103 Iowa L. Rev. 245 (2017)
If a police officer searches my home illegally and finds evidence of a crime there, the criminal law suppresses not only that evidence, but evidence derived from the search that was not itself found illegally. This doctrine is known as the “fruit of the poisonous tree.” The animating principle of the fruit of the poisonous tree doctrine is but-for causation: If you had not violated the law, you wouldn’t have found the evidence, and so you wouldn’t have followed whatever investigative path was triggered by the finding of that evidence. The newly discovered evidence—the fruit—is tainted by the poison of the illegal search.
Intellectual property (“IP”) regimes face this issue when defendants infringe an IP right in the course of making a product that does not itself infringe that right. IP law is all over the map in dealing with such cases. Some IP regimes, like trade secret law, apply the fruit of the poisonous tree logic, allowing the plaintiff to recover not only for the profits the defendant made from secrets she actually stole and used but also for the profits of any product that resulted from the use of those secrets. Copyright law, by contrast, does not permit a plaintiff either to obtain an injunction or to recover damages against non-infringing final products. Patent law is somewhere in between.

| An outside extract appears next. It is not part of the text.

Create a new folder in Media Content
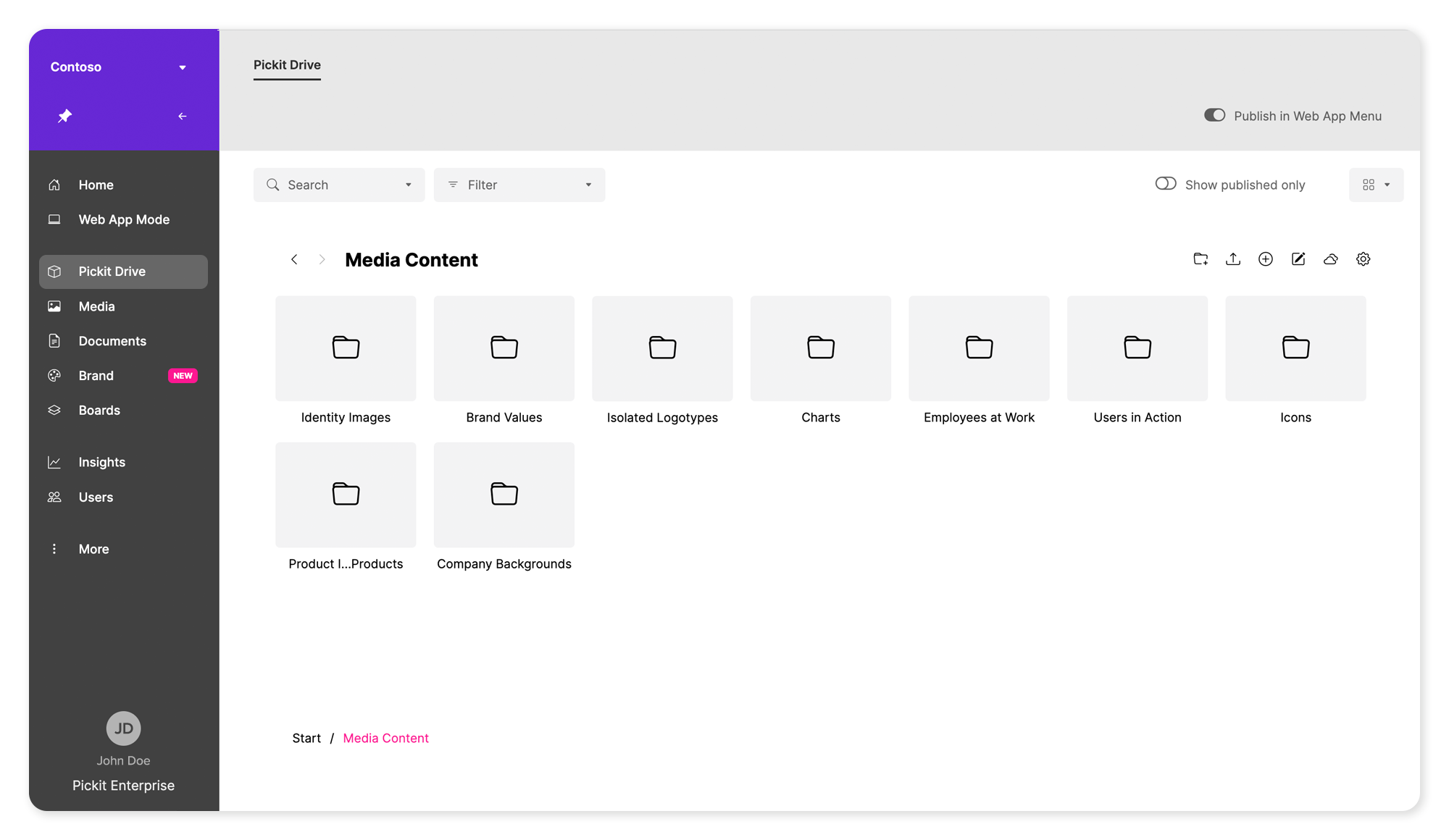This screenshot has height=840, width=1449. pos(1200,259)
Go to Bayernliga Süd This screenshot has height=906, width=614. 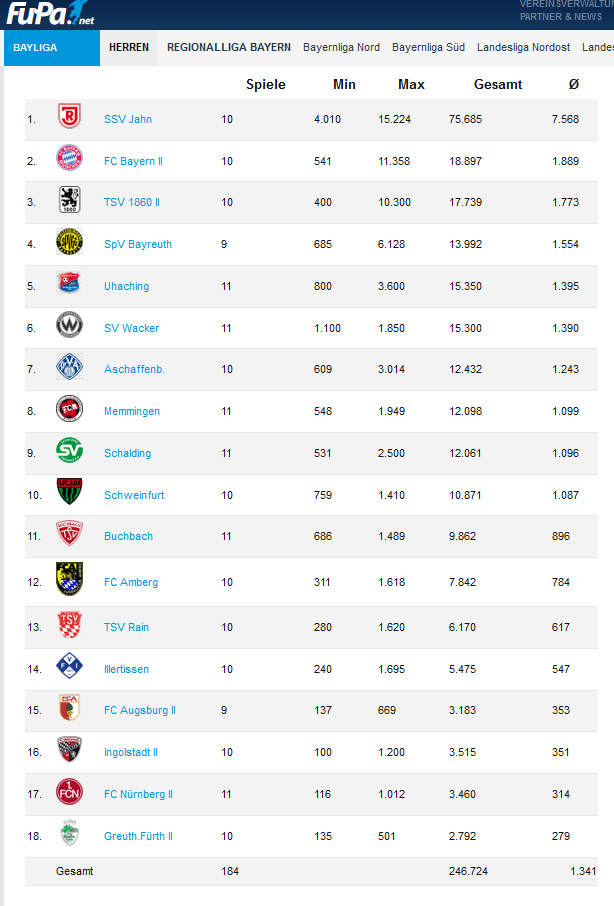pos(428,47)
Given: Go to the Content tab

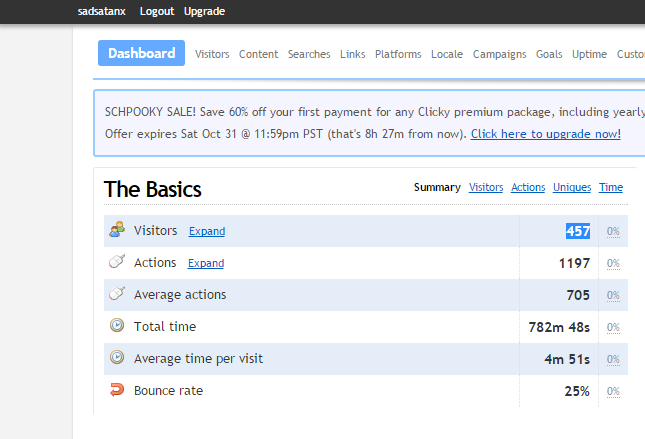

In this Essay, I offer a cohesive way to think about the fruit of the poisonous tree in IP law. Whether IP remedies should extend to tainted but noninfringing products should be a function of the mental state of the infringer, the likelihood that infringement will be detected, and the contribution made by the final, non-infringing product. Balancing those three factors won’t necessarily lead all IP regimes to treat the fruit of the poisonous tree in the same way. But it does both explain and suggest some needed reforms to the current legal rules.